The ARD to Table pipeline is most convenient when trying to consolidate multiple analysis steps into an ARD to feed only the relevant stats to the table building machinery. In the example below, we create a table that mixing three types of analysis for assessing outcomes after treatment: Kaplan-Meier estimate of survival, mean marker levels with confidence intervals, and rate of tumor response with confidence intervals.

First, we will create an ARD for each of these analyses, then combine them with cards::bind_ard().

# ARD with the Kaplan-Meier survival estimates
ard_survival <-
  trial |> 
  cardx::ard_survival_survfit(
    y = survival::Surv(ttdeath, death),
    variables = "trt",
    times = c(12, 24)
  ) |> 
  # retain survival time statistics
  dplyr::filter(variable == "time") |> 
  update_ard_fmt_fn(stat_names = c("estimate", "conf.low", "conf.high"), fmt_fn = "xx%")

# ARD with the mean post-treatment marker level with 95%CI
ard_marker_level <-
  cardx::ard_stats_t_test_onesample(trial, variables = marker, by = trt) |> 
  update_ard_fmt_fn(stat_names = c("estimate", "conf.low", "conf.high"), fmt_fn = label_style_sigfig(digits = 2))

# ARD with the post-treatment response rate with 95%CI
ard_tumor_response <-
  cardx::ard_categorical_ci(trial, by = trt, variables = response, method = "wilson") |> 
  update_ard_fmt_fn(stat_names = c("estimate", "conf.low", "conf.high"), fmt_fn = "xx%")


# combine all the ARDs into a single ARD for the outcomes
ard_outcomes <- 
  cards::bind_ard(
    ard_survival,
    ard_marker_level, 
    ard_tumor_response
  )

If you inspect the ARDs, you’ll see that these analytic results have a similar structure to the simple ARDs we extracted from the tbl_summary() results above.

With the created ARD, we can now build a summary table.

ard_outcomes |> 
  tbl_ard_summary(
    by = trt, 
    type = response ~ "dichotomous",
    statistic =
      list(
        c(time, response) ~ "{estimate}% (95% CI {conf.low}%, {conf.high}%)",
        marker ~ "{estimate} (95% CI {conf.low}, {conf.high})"
      ),
    label = 
      list(time = "Overal Survival, months",
           marker = "Tumor Marker",
           response = "Tumor Response")
  ) |> 
  remove_footnote_header(columns = everything()) |> 
  modify_abbreviation(abbreviation = "CI = Confidence Interval") |> 
  modify_footnote_body(
    footnote = "Kaplan-Meier estimate", 
    columns = label, 
    rows = variable == "time" & row_type == "label"
  ) |> 
  modify_footnote_body("t-distribution based mean and CI", columns = "label", rows = variable == "marker") |> 
  modify_footnote_body("Wilson CI", columns = "label", rows = variable == "response")
Characteristic Drug A Drug B
Overal Survival, months1

    12 91% (95% CI 85%, 97%) 86% (95% CI 80%, 93%)
    24 47% (95% CI 38%, 58%) 41% (95% CI 33%, 52%)
Tumor Marker2 1.0 (95% CI 0.83, 1.2) 0.82 (95% CI 0.65, 0.99)
Tumor Response3 29% (95% CI 21%, 39%) 34% (95% CI 25%, 43%)
Abbreviation: CI = Confidence Interval
1 Kaplan-Meier estimate
2 t-distribution based mean and CI
3 Wilson CI

Final Thoughts

When creating the a custom summary table, you will want to utilize the functions with the tbl_ard_*() prefix.

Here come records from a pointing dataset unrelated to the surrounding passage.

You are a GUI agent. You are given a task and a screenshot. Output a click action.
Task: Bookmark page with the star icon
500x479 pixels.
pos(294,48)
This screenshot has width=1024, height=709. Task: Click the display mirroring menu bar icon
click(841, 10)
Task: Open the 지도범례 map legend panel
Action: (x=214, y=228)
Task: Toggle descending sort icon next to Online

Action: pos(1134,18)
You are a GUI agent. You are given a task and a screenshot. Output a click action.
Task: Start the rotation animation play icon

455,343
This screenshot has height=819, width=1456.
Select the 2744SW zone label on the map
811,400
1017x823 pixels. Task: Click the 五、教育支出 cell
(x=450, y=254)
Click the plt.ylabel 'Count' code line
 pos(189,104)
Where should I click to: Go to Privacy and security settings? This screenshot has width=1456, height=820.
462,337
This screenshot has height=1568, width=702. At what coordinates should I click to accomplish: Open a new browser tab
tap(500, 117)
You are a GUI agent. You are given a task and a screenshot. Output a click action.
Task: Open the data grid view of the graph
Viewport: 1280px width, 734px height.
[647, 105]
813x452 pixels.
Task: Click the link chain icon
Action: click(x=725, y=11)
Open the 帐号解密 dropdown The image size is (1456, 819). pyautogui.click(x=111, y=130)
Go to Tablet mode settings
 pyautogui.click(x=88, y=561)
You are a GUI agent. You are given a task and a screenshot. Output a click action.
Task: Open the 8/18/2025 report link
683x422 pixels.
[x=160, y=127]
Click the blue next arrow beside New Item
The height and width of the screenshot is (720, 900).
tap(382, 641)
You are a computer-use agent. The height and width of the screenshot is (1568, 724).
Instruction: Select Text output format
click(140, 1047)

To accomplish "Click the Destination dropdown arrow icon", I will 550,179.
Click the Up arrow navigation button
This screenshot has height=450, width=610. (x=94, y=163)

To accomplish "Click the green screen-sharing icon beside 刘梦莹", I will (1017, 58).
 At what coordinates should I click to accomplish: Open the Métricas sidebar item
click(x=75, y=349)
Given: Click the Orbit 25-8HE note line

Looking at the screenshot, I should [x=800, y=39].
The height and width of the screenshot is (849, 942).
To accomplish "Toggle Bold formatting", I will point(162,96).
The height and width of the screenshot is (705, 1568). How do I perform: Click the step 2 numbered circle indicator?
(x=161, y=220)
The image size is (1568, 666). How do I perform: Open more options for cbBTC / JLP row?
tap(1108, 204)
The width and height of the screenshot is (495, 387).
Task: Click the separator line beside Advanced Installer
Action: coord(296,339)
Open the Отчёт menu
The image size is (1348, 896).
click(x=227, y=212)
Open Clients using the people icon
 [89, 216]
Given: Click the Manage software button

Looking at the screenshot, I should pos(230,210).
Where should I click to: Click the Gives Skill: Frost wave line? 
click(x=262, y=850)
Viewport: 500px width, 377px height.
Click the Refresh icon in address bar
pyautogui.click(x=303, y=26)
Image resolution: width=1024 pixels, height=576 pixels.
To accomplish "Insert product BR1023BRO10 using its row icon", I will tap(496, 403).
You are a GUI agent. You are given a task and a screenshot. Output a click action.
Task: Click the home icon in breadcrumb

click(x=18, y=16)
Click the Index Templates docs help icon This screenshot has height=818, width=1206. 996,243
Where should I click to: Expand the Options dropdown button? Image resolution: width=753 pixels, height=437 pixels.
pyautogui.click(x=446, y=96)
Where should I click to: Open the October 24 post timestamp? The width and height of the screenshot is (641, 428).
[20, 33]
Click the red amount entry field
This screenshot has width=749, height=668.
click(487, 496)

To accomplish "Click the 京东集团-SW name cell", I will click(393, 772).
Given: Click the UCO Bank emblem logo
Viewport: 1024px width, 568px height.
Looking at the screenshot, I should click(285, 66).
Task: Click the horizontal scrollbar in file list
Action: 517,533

It will be important to familiarize yourself with the table structures that each of these functions produce, so you know which to use to build your table.

If your table is a combination or mix of table types structures, you can build each part of your table separately and use tbl_stack() and tbl_merge() to cobble together your final table.

Finally, some tables are entirely unique and would be difficult to create under any framework. In these cases, it’s often much easier to build a data frame and then convert it to a gtsummary table with as_gtsummary(). Once converted, you can take advantage of styling that is available for all gtsummary tables.